The IPL franchises have placed the equivalent of an economic embargo on Pakistan. India has very little leverage - political or socio-economic - within Pakistan, and its ability to "impose costs" in the face of provocation is limited. The IPL boycott of Pakistan, the income loss to individual cricketers and the open snubbing of that country's cricket community, represents just such an "imposition of costs". This has been done by civil society. Yet, it would be foolish to expect Indian diplomacy not to use it to its advantage.

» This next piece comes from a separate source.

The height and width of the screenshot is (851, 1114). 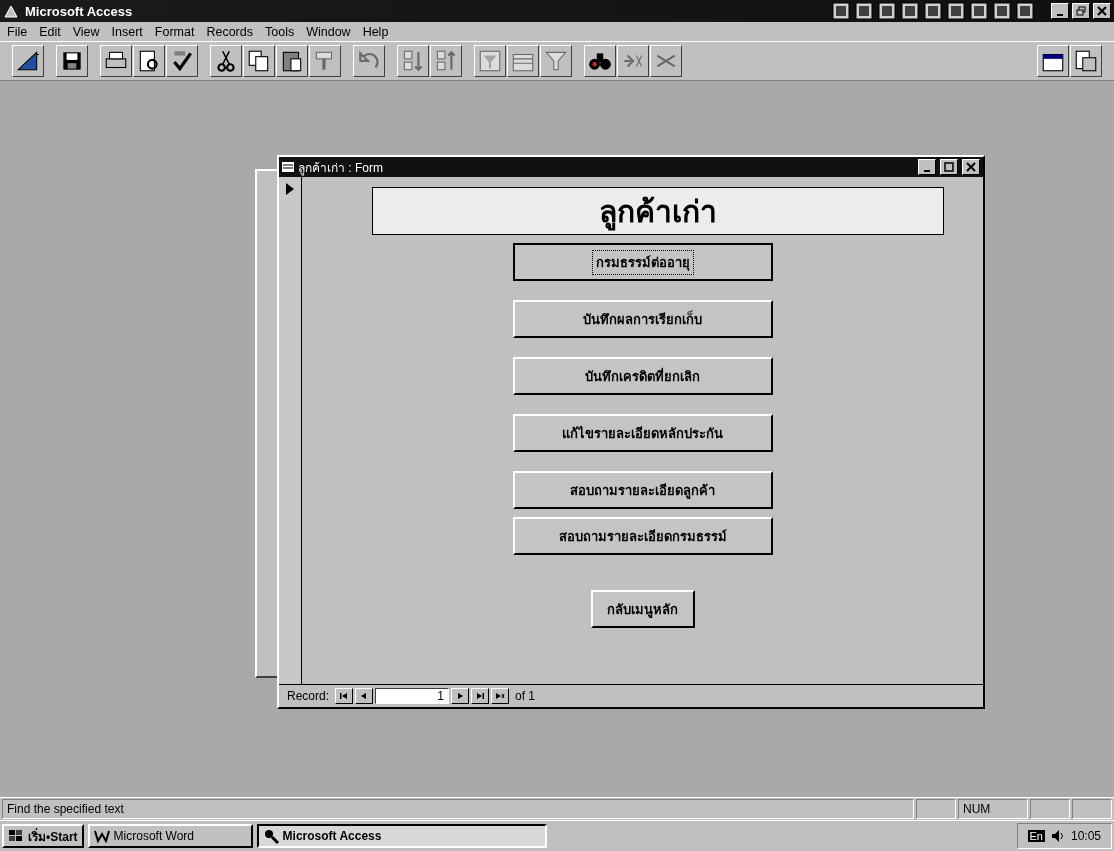 I want to click on menu-item: Edit, so click(x=50, y=32).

The contention that the IPL somehow leads us to the sunny uplands of a post-nationalist cricket utopia, then, lacks force. Indeed, one is left to wonder exactly what the IPL's admirers in this context find so objectionable about nationalism as cricket expresses it. To be sure, George Orwell famously described international sport as "war minus the shooting". But for all Orwell's greatness as a thinker, this was one of his least felicitous lines, analogous to "murder minus the death" or "life minus the breathing". Yes, follies and frictions can occur when countries clash head to head in sport, but international cricket's impacts have been, by most standards, almost overwhelmingly benign: we still talk about Bodyline and the Stop the 70 Tour campaign because they are exceptional, not characteristic. One could even argue that the cricket in this post-colonialism age is worryingly lacking a nationalist edge. West Indies v New Zealand? Sri Lanka v South Africa? Afghanistan v Ireland? Compared with such rivalries, it's no wonder that the IPL, with its hyperbolic promotions and hypertrophic team names, seems to represent a veritable clash of titans.
"Club v country"? For sure, the club may well be the face of the future, but behind it will always lurks the country - which is not going anywhere. And if IPL does represent a recrudescence of nationalism beneath a corporate veneer, it is perfectly possible that the future we have seen will not work at all as we imagine.